§ Exercise prompt
Could you reproduce the lines below from the one with "The height and width of the screenshot is (663, 727)." through the one with "The width and height of the screenshot is (1439, 435)."? Keep both ends and add nothing.

§ Source data
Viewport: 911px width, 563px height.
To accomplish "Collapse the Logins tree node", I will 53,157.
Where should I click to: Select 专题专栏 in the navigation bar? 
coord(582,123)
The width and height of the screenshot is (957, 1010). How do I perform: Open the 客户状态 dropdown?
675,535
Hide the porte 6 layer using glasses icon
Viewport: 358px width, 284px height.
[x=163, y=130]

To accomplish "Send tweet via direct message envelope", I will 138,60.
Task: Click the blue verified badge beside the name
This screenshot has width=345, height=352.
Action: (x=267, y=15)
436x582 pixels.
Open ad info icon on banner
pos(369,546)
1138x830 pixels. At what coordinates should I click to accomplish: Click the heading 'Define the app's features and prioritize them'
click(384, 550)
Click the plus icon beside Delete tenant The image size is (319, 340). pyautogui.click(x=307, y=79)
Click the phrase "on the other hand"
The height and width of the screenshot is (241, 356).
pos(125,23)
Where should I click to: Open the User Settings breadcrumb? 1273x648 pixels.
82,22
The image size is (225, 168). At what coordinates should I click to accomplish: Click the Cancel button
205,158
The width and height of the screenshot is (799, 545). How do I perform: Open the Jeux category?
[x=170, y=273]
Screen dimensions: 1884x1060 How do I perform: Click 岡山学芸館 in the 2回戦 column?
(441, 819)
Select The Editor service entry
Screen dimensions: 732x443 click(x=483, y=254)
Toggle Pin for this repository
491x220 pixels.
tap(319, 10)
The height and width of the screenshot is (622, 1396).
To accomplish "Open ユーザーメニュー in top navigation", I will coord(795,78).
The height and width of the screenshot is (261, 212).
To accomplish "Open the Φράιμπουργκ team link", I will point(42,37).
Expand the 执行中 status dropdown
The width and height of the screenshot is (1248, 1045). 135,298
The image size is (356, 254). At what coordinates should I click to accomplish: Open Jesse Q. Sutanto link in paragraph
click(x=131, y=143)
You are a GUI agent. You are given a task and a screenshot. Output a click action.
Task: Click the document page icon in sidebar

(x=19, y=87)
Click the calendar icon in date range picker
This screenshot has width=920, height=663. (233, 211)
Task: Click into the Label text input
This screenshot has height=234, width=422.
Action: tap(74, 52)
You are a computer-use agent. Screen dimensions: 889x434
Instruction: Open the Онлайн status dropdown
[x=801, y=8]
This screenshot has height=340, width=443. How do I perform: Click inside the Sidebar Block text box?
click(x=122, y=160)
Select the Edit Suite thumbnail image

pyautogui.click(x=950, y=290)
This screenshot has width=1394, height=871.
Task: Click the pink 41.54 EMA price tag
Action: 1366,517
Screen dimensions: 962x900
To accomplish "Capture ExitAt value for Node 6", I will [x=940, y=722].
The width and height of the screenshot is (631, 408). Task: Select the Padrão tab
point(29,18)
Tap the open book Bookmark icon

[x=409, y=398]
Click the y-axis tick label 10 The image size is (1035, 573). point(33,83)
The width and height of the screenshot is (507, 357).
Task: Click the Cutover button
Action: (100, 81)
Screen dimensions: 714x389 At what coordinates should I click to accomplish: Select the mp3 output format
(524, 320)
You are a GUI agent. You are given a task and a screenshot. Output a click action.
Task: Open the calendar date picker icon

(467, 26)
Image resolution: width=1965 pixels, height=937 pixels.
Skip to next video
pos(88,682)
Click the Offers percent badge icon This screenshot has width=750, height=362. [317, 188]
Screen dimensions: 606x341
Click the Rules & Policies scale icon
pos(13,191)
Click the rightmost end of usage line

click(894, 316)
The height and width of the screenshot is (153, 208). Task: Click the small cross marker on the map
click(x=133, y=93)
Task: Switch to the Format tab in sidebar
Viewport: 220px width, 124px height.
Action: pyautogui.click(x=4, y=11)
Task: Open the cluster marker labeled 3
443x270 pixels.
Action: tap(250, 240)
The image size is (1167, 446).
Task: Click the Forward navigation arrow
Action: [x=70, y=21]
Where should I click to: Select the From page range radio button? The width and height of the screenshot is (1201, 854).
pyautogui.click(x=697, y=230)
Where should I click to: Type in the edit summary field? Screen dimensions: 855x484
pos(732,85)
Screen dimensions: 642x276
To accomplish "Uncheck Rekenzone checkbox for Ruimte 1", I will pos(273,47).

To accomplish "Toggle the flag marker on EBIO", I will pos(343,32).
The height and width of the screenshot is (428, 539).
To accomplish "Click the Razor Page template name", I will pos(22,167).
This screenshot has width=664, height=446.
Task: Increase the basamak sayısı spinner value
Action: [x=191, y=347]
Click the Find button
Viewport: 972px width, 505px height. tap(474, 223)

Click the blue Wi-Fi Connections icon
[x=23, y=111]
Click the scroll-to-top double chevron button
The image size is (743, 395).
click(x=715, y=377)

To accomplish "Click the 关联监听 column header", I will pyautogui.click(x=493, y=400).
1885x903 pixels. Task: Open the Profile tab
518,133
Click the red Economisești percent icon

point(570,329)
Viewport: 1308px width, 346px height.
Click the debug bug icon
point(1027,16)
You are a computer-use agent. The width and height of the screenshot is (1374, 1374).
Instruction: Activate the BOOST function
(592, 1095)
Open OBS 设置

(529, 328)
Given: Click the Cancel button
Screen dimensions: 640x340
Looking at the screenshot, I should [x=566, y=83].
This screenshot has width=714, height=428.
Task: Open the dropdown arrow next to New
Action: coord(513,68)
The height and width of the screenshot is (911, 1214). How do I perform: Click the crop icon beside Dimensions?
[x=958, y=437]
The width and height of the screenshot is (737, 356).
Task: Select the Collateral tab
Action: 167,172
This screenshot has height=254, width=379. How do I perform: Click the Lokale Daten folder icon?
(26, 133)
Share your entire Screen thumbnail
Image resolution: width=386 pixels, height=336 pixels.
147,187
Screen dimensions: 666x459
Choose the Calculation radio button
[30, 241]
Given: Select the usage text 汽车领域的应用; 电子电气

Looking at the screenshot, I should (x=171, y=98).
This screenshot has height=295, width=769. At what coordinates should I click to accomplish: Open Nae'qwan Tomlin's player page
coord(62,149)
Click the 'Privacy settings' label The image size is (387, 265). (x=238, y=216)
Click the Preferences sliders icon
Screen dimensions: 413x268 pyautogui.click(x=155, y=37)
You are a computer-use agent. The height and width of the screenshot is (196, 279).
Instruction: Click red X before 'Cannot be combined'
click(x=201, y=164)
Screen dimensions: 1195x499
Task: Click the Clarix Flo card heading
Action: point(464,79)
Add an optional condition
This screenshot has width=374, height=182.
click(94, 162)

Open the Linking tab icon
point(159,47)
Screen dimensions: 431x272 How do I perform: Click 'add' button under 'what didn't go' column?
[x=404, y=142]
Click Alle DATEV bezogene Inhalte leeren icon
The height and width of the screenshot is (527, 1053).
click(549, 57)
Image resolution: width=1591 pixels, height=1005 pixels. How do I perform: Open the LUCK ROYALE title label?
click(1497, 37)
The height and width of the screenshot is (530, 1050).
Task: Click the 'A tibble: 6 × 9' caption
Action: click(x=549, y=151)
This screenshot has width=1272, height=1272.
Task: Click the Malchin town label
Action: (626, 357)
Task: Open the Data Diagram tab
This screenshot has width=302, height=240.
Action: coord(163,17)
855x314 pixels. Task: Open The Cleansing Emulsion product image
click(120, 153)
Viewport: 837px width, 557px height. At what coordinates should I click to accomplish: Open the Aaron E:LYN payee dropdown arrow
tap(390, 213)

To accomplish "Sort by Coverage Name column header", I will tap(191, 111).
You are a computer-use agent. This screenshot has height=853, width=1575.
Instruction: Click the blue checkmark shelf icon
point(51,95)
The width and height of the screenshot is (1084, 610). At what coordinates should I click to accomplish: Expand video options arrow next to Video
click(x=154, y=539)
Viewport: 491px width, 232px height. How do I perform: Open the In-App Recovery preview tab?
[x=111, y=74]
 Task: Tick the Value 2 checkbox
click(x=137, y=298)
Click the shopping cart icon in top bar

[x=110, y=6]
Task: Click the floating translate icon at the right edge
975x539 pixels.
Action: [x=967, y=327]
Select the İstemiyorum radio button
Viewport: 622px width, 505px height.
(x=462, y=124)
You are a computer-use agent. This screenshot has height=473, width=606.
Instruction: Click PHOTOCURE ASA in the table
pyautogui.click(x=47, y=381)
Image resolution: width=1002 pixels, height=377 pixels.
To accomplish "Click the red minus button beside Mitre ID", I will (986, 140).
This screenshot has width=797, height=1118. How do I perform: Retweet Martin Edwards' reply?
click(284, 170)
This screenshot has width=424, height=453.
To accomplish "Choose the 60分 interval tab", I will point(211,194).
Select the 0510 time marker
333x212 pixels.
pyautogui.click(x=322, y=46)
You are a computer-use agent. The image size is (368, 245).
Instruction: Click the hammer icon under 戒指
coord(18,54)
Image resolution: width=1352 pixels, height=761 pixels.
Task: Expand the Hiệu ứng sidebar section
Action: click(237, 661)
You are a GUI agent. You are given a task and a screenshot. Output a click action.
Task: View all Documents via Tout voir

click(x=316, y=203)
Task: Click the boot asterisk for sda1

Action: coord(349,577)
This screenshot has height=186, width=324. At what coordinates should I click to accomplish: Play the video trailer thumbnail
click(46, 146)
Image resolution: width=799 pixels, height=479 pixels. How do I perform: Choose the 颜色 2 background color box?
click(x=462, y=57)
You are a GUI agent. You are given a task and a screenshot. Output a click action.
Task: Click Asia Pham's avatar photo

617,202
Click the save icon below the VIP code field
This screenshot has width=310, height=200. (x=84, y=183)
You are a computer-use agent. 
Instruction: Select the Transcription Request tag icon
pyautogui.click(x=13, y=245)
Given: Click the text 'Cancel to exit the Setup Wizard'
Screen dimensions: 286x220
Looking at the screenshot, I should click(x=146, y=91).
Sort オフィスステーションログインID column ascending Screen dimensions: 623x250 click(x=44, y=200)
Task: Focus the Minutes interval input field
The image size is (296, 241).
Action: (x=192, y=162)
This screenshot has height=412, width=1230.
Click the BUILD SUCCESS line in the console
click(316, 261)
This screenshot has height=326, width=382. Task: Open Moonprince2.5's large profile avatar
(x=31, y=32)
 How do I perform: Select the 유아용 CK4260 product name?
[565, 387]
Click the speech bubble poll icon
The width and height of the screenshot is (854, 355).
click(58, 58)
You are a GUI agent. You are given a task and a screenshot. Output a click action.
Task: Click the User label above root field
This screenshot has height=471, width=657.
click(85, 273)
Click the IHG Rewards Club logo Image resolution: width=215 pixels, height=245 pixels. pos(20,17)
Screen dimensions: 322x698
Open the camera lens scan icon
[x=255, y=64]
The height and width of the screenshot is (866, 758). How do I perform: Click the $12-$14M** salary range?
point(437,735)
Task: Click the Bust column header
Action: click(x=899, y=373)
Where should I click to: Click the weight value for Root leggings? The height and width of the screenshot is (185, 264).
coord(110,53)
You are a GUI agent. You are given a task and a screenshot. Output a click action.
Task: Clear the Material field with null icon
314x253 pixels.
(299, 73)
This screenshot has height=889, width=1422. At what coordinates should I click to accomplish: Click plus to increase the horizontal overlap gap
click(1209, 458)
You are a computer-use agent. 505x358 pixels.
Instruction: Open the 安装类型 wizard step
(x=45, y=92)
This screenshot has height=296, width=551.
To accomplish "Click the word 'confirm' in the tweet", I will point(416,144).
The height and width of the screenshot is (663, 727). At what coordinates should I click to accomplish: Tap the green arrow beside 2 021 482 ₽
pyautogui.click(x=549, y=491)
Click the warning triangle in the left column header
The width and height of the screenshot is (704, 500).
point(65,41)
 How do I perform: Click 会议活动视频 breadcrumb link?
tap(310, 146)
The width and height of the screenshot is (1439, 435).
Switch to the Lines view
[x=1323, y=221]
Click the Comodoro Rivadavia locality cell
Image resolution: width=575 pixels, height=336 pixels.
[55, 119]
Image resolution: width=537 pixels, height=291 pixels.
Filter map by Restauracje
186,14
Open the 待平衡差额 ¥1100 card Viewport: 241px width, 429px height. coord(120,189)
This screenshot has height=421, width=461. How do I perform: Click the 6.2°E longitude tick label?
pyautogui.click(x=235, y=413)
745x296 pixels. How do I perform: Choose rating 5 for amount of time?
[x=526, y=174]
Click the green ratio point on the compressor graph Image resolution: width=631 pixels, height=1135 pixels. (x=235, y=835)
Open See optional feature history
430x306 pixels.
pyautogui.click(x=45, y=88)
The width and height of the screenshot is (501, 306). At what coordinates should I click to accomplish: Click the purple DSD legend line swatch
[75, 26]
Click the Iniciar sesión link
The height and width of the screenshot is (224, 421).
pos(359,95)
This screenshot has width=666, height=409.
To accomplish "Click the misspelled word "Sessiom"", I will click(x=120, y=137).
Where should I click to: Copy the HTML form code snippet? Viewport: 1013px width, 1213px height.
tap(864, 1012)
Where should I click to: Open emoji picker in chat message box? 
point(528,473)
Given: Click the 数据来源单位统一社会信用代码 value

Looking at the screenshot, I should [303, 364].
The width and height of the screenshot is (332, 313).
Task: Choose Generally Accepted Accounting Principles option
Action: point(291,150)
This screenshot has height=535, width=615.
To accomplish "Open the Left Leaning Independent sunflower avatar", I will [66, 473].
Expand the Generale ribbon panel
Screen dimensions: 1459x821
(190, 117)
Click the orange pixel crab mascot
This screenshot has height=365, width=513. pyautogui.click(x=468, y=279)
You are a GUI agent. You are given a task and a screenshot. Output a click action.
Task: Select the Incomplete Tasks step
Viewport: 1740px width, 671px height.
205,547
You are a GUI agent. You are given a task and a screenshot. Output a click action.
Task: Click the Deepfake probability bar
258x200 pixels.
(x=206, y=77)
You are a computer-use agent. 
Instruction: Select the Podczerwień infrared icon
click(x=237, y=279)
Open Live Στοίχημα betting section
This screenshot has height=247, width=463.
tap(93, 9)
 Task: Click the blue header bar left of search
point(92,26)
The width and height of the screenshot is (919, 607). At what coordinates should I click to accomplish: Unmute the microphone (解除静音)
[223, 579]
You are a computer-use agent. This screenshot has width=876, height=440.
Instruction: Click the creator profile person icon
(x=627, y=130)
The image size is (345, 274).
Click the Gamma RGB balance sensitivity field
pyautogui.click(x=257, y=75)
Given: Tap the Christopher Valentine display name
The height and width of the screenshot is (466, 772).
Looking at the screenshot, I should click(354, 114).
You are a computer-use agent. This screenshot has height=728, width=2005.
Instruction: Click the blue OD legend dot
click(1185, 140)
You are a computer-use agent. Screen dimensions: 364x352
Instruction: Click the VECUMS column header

§ Exercise solution
The height and width of the screenshot is (663, 727). At what coordinates should I click to accomplish: Tap the green arrow beside 2 021 482 ₽
pyautogui.click(x=549, y=491)
Click the warning triangle in the left column header
The width and height of the screenshot is (704, 500).
point(65,41)
 How do I perform: Click 会议活动视频 breadcrumb link?
tap(310, 146)
The width and height of the screenshot is (1439, 435).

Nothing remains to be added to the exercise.